Local scopes are methods on your model that you call explicitly. They are prefixed with scope in the model definition but called without the prefix:

class User extends Model
{
    public function scopeActive(Builder $query): Builder
    {
        return $query->where('active', true);
    }

    public function scopeVerified(Builder $query): Builder
    {
        return $query->whereNotNull('email_verified_at');
    }

    public function scopeCreatedAfter(Builder $query, string $date): Builder
    {
        return $query->where('created_at', '>=', $date);
    }
}

// Usage — clean and chainable
$users = User::active()->verified()->createdAfter('2024-01-01')->get();

Local scopes are ideal when:

  • The scope is used frequently but only in some queries.
  • The logic is simple and tied directly to the model.
  • You want IDE-friendly autocompletion without a custom Builder class.

Global Scopes

Global scopes apply automatically to every query on a model. Laravel's own SoftDeletes trait is a global scope — it silently adds WHERE deleted_at IS NULL to every query.

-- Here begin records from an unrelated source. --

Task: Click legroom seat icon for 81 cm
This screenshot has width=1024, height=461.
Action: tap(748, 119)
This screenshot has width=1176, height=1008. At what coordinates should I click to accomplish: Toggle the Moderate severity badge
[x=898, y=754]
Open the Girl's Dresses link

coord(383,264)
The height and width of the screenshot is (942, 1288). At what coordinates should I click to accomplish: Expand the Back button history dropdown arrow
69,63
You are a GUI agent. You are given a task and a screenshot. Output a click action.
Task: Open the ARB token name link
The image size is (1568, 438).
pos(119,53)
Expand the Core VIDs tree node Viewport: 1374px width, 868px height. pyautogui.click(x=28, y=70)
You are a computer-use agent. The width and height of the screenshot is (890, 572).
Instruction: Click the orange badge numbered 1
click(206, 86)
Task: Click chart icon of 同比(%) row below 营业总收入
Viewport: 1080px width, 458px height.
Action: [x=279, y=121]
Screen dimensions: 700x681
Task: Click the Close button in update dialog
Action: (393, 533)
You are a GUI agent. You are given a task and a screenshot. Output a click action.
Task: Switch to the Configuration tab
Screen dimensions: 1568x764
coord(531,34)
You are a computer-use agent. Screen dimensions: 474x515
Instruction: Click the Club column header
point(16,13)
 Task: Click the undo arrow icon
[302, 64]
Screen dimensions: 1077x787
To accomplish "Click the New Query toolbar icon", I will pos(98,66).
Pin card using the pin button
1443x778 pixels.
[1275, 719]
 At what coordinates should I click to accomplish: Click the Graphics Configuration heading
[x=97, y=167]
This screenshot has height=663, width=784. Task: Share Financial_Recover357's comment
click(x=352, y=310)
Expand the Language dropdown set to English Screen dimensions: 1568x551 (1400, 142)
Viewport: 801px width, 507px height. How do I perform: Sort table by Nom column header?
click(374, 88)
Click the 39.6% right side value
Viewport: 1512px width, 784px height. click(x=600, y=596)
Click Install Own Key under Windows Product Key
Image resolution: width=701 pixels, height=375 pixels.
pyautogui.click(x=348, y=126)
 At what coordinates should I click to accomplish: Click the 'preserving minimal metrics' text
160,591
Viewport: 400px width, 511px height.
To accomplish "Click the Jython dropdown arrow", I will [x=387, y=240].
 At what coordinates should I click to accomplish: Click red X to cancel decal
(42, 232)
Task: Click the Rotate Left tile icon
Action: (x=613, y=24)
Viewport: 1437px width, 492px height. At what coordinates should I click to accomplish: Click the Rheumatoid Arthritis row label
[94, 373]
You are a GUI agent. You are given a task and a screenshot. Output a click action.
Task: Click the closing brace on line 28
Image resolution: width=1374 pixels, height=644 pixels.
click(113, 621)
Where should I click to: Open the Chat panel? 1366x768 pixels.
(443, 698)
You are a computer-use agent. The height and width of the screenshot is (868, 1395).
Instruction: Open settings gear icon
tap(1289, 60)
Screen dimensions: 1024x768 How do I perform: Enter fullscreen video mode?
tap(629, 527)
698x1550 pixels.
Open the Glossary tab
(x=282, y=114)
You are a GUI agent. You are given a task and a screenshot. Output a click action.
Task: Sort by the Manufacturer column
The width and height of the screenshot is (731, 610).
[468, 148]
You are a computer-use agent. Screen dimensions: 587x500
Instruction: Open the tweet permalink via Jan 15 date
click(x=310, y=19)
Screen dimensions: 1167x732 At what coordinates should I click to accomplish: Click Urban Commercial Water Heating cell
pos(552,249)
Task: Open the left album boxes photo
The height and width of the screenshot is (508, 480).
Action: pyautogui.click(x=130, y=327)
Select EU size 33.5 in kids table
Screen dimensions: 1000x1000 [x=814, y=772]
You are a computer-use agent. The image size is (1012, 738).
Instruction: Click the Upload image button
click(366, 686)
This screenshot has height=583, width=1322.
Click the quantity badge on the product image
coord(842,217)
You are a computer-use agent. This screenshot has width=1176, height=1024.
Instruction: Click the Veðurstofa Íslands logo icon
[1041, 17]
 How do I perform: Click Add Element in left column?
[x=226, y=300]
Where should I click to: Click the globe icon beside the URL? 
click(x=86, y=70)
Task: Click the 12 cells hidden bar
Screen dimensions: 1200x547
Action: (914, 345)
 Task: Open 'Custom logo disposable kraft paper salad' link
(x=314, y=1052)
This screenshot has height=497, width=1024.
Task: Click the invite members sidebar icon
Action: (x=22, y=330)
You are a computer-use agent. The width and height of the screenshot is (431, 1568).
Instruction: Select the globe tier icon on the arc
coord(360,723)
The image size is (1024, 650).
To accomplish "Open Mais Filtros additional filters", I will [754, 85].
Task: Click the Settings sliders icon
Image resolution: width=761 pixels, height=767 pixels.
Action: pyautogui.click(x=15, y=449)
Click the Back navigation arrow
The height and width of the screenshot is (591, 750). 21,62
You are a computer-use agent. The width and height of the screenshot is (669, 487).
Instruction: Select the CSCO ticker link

use Illuminate\Database\Eloquent\Scopes\Scope;

class ActiveScope implements Scope
{
    public function apply(Builder $builder, Model $model): void
    {
        $builder->where('active', true);
    }
}

// Attach it to a model
class User extends Model
{
    protected static function booted(): void
    {
        static::addGlobalScope(new ActiveScope);
    }
}

// Now every query on User automatically filters to active users
$users = User::all(); // Only returns active users

// Bypass the scope when you need all records
$allUsers = User::withoutGlobalScope(ActiveScope::class)->get();

Use global scopes sparingly. They change the default behaviour of every query, which can cause subtle bugs if you forget they are there. A good use case is a multi-tenant application where every query must be scoped to the current tenant.

Custom Eloquent Builders

For models with many query methods, a custom Builder class keeps things organised and gives you full type-safety:

class UserBuilder extends \Illuminate\Database\Eloquent\Builder
{
    public function active(): self
    {
        return $this->where('active', true);
    }

    public function verified(): self
    {
        return $this->whereNotNull('email_verified_at');
    }

    public function withPostCount(): self
    {
        return $this->withCount('posts');
    }
}

class User extends Model
{
    public function newEloquentBuilder($query): UserBuilder
    {
        return new UserBuilder($query);
    }
}

// Usage
$users = User::query()->active()->verified()->withPostCount()->get();

When to Use Which

ApproachBest for
Local scopesA handful of reusable filters on a model
Global scopesConstraints that must apply to every single query
Custom BuilderModels with many query methods or complex, chainable logic
Query BuilderRaw SQL, reporting queries, or non-model operations

A Common Mistake

Avoid putting too much logic into scopes. If a scope does more than add a where clause or two, it probably belongs in a dedicated action or service class instead.